DATASET EXCERPTS –
- - - - - - -

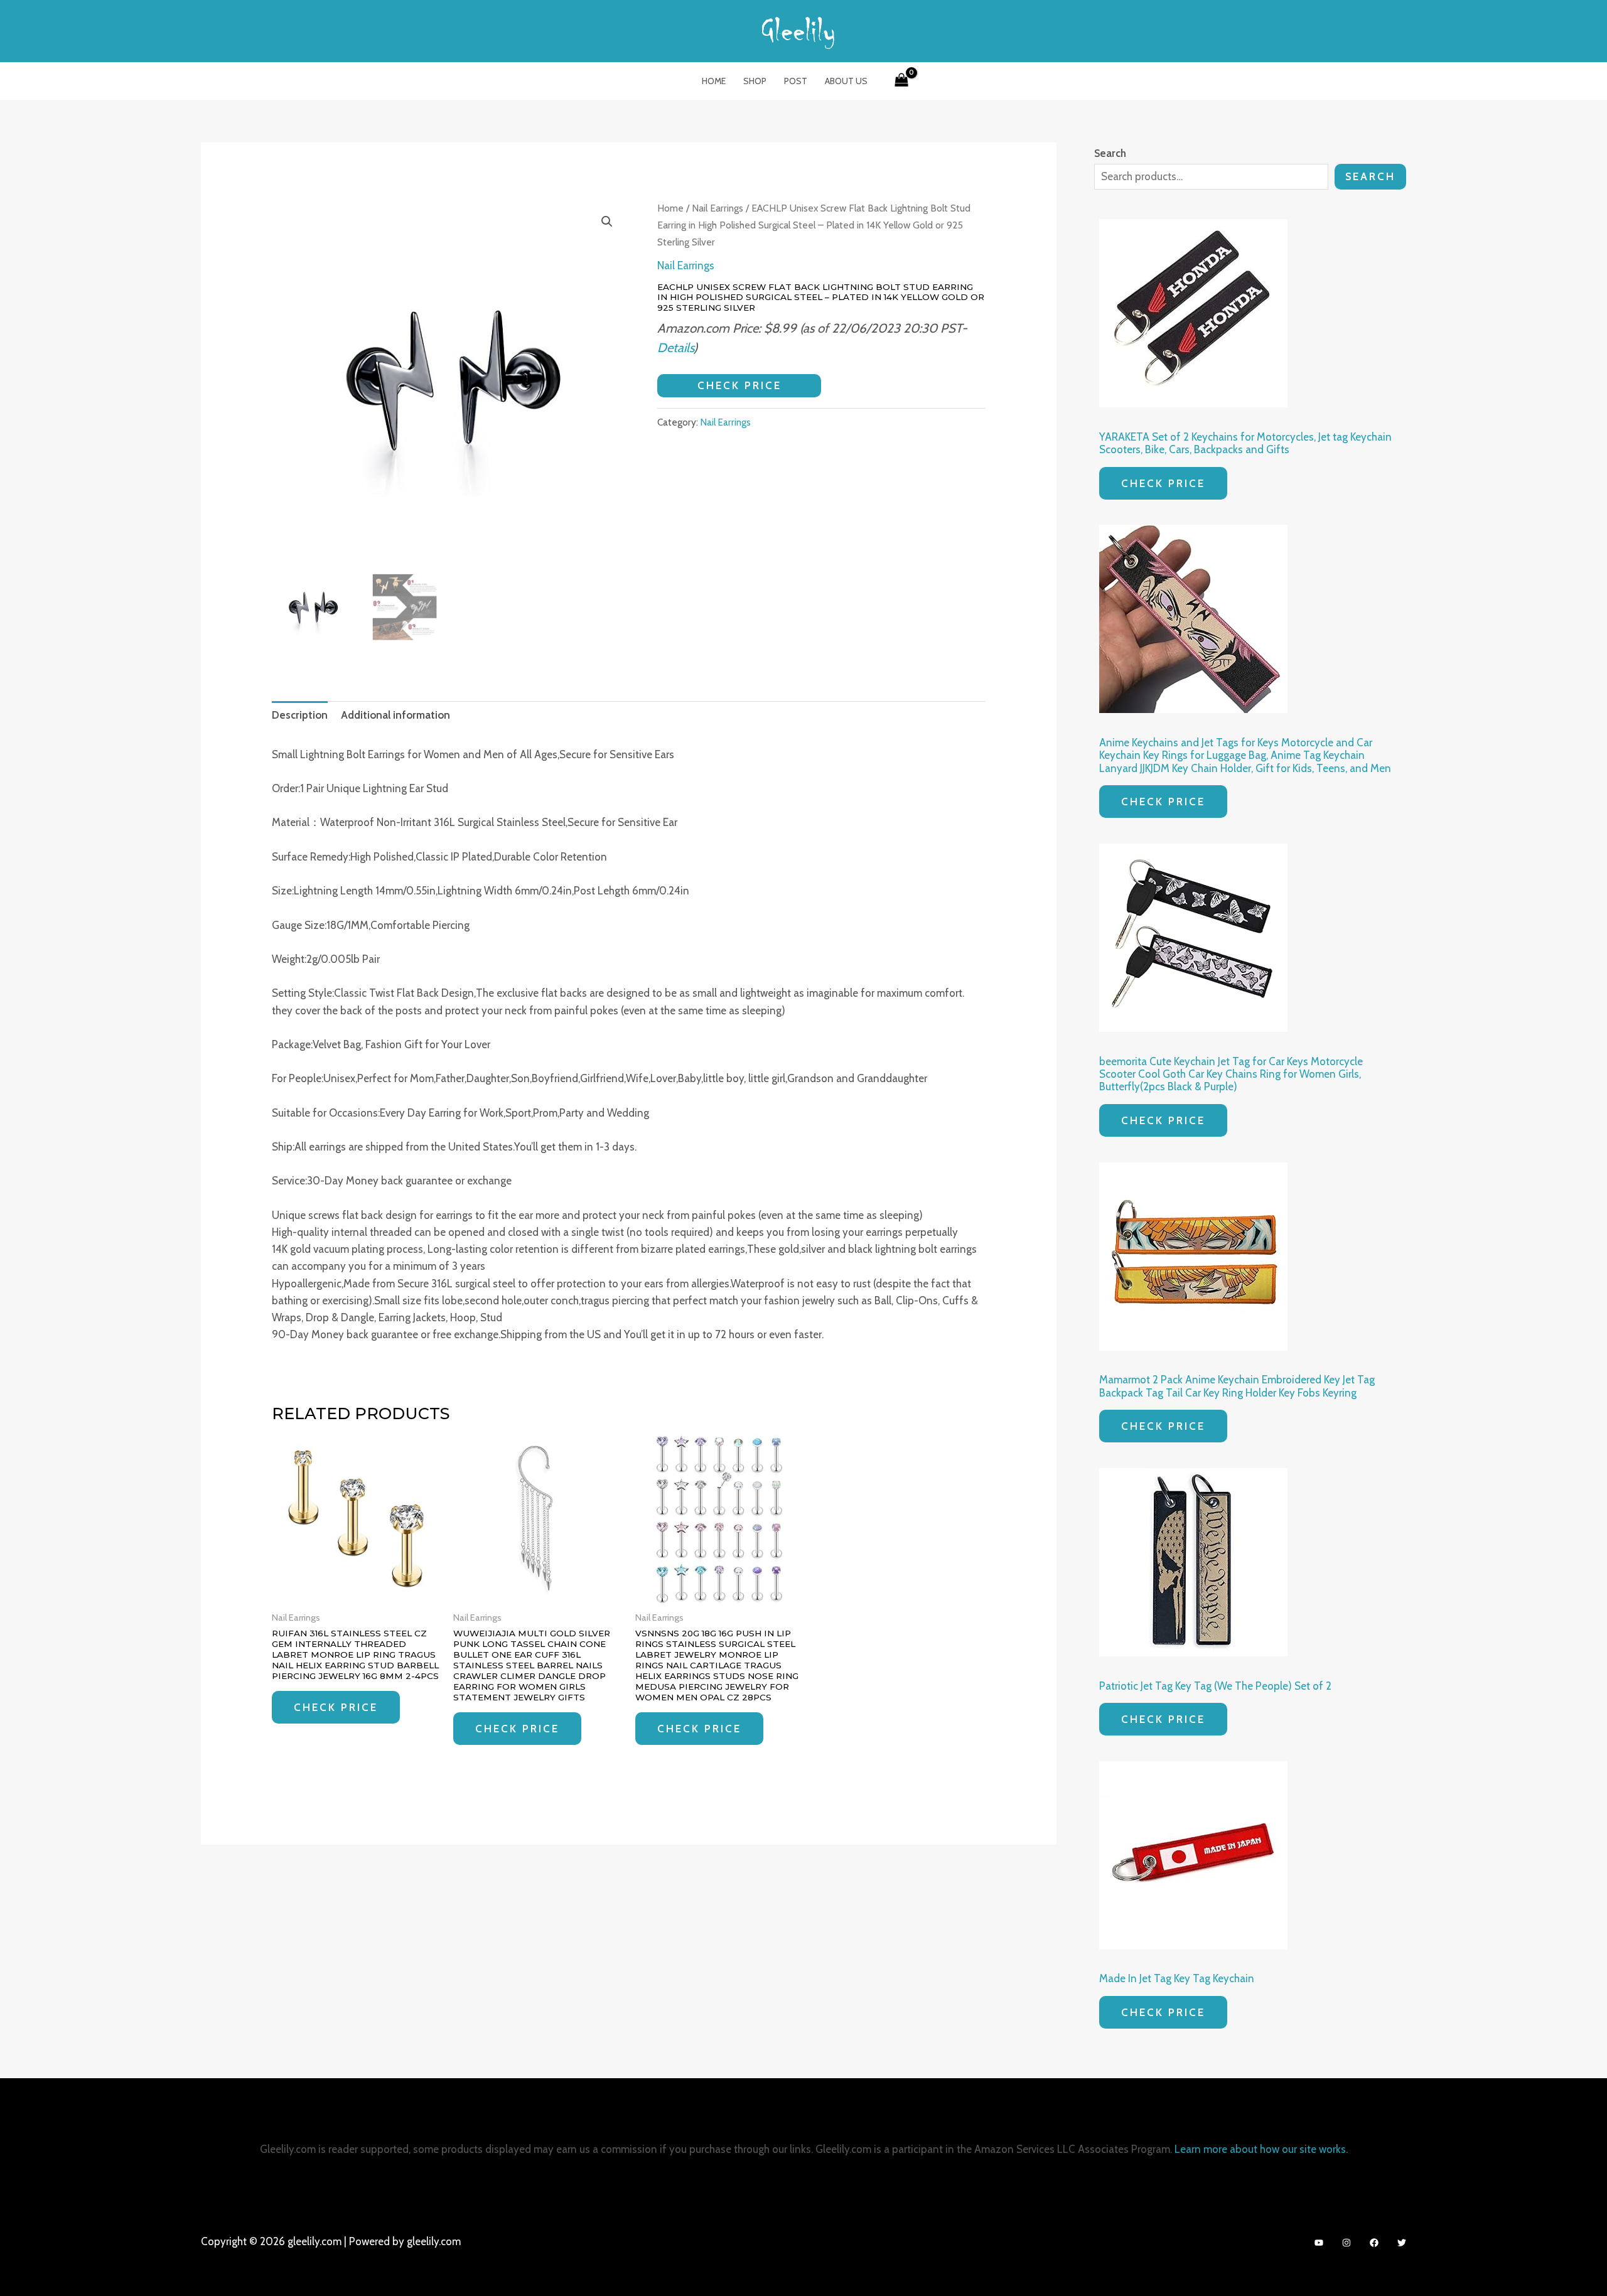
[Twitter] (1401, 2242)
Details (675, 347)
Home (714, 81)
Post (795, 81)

- - - - - - -

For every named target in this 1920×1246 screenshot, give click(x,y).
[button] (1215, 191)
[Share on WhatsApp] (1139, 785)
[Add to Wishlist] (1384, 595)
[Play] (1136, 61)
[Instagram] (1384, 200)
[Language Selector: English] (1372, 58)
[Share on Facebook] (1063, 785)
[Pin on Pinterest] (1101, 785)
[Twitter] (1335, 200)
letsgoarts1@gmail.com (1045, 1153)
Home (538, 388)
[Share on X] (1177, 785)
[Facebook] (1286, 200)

- - - - - - -

WHAT THIS TASK INVOLVES –
List every line above that holds the word "Share".

ANSWER SPACE –
[Share on WhatsApp] (1139, 785)
[Share on Facebook] (1063, 785)
[Share on X] (1177, 785)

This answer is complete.